Go over the lines below, and when one contains the word "will", copy it.

Input data Start Marker

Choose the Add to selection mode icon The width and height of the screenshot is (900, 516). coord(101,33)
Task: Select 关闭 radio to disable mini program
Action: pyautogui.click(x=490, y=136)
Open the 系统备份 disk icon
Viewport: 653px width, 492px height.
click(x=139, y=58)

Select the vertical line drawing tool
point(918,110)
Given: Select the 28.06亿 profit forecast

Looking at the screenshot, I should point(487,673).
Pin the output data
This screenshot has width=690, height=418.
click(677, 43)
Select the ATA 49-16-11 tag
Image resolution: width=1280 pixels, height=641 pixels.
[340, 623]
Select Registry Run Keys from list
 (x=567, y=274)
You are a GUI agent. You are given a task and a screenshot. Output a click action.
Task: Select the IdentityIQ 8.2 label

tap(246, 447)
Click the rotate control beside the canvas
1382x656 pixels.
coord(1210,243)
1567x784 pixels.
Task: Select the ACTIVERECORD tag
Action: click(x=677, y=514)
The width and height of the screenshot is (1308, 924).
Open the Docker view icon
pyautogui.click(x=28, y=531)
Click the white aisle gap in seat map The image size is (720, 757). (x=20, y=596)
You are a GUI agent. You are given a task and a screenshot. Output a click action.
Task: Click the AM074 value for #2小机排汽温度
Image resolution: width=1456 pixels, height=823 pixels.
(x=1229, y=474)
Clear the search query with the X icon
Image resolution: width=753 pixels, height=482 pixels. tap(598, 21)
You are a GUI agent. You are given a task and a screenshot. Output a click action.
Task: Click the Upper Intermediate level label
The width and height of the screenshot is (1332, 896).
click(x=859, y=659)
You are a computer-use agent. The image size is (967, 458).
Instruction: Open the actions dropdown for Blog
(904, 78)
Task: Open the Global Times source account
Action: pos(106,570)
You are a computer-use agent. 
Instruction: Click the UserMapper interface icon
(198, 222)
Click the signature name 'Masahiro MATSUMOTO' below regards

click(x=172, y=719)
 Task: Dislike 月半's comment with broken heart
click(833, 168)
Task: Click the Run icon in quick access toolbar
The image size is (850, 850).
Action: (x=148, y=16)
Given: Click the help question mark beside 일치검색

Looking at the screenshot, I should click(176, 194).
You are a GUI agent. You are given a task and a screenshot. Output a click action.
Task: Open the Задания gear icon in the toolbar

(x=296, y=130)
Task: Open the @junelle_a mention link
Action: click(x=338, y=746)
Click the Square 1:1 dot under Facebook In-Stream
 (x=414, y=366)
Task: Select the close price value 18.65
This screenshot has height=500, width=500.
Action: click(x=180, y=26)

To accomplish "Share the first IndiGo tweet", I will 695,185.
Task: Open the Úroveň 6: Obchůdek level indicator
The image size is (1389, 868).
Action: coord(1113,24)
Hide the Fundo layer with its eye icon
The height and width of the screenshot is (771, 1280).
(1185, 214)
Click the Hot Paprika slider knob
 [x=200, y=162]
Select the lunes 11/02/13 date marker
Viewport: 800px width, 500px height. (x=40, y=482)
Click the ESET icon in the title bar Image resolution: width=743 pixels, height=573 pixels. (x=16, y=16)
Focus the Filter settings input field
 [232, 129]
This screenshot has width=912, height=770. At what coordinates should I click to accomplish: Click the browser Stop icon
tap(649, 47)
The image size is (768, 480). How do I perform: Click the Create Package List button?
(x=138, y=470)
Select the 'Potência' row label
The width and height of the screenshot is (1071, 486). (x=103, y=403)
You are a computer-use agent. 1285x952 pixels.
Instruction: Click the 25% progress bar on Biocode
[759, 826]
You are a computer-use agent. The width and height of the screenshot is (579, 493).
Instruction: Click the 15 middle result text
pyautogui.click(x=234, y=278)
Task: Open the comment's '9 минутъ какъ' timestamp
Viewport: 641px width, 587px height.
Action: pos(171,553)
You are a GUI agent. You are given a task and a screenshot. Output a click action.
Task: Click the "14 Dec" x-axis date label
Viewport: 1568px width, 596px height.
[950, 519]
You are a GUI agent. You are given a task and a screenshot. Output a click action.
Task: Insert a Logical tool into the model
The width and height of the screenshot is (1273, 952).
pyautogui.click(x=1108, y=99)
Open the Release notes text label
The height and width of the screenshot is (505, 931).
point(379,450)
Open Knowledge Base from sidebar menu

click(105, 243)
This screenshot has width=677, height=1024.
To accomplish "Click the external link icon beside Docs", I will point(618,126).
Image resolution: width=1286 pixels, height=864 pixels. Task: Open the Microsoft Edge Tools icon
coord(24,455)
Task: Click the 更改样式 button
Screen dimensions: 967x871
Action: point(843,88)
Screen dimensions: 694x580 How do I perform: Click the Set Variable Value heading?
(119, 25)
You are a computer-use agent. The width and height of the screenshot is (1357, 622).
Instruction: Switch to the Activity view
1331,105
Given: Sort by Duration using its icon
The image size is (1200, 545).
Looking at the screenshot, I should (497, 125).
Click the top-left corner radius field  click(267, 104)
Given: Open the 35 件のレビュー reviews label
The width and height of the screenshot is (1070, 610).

Input data End Marker

▸ Answer space:
To accomplish "Share the first IndiGo tweet", I will 695,185.
To accomplish "Click the external link icon beside Docs", I will point(618,126).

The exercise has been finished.